DOUBLE JEOPARDY.....

Here in the Garden of England, we are perhaps unprepared to suddenly becoming the focus of national - perhaps even international - scandal. But in the last couple of days, Maidstone and Tunbridge Wells NHS Trust has hit the headlines for all the wrong reasons.
There`s probably no need for me to repeat all the unsavoury details here, but just to emphasise the fact that at least 90 people have died over the past couple of years as a result of contracting the `superbug` c. difficile whilst they were patients in Maidstone hospital.
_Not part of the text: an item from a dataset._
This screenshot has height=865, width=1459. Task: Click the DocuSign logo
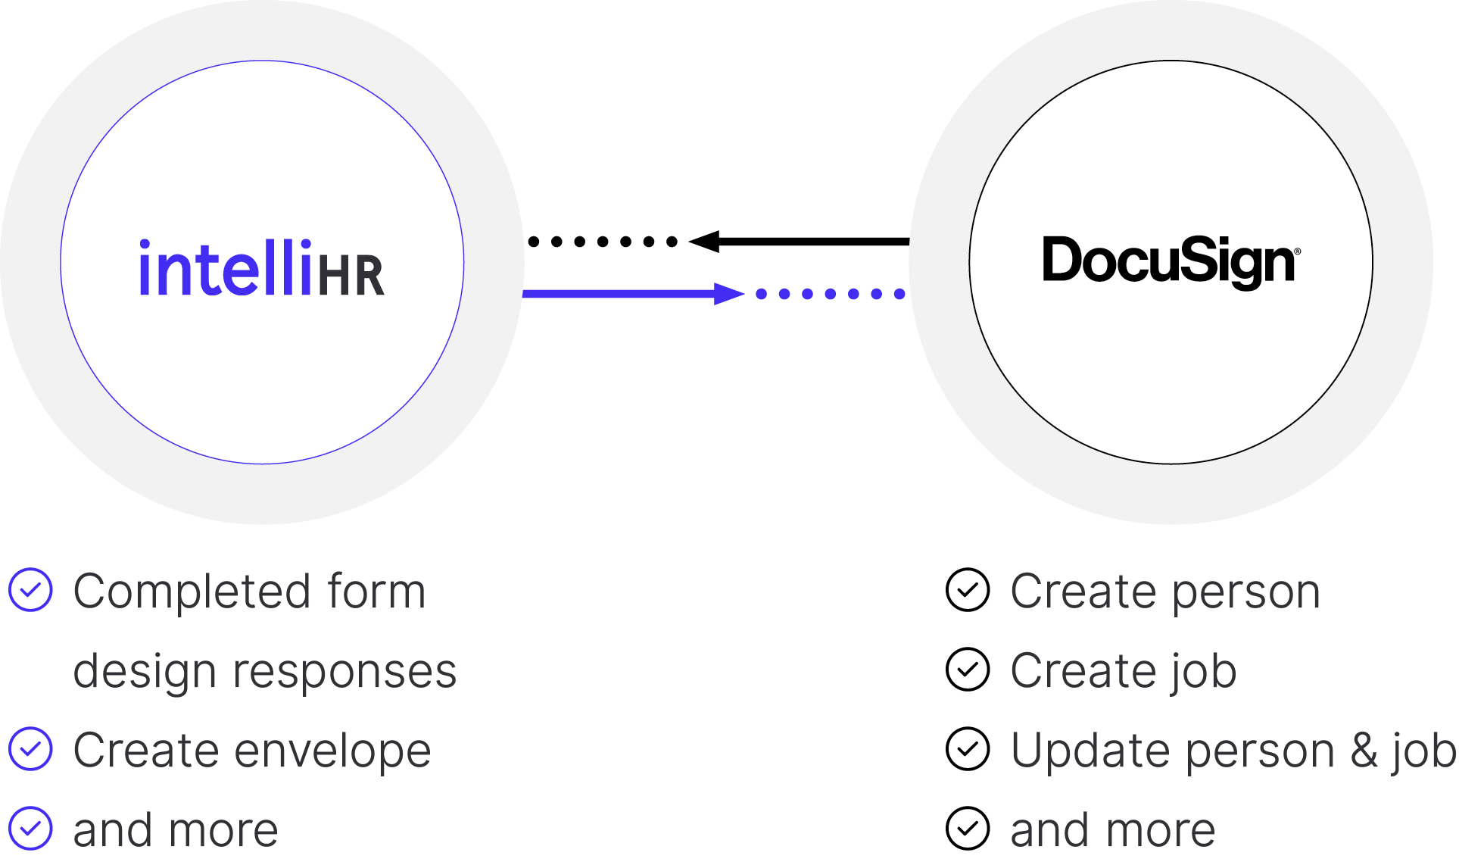1170,261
The number of patients who caught the bug but survived runs into hundreds.
The standards of hygeine in the hospital have been revealed as nothing short of deplorable - akin to those you might find in some backward third-world country. On second thoughts, that may be disrespectful to any backward third-world country that might be reading this and I mean no offence, but the UK is supposed to be a sophisticated, civilised, caring place....until, it seems, you get ill and get whisked away to hospital.
A couple of things really concern me as a resident living in the `catchment area` (how disarming is that description?) of Maidstone hospital. Now, I must proceed with caution, as there is likely to be a Police investigation as to whether criminal negligance might have accounted for the 90 victims. But it cannot be right for Government targets and financial management to take any sort of precedence over patient safety. As someone put it yesterday, "They`re supposed to be a hospital, not an accountancy firm."
And now we see that the Chief Executive, having no doubt been shown an advance copy of the damning report which revealed this tragic state of affairs, left a week ago by our old friend `mutual consent` and allegedly walked away with a large six-figure settlement. Smacks of a double whammy here - bad enough to be responsible for the seemingly avoidable deaths of 90 people, but the felony is compounded if the reports of the payout are correct.


This is no way to run a railroad and there is rightly a local and national clamour not just for more heads to roll, but also for the equitable safeguarding of taxpayers` money to be restored and - most pressing of all - for the hospital management to get their priorities right.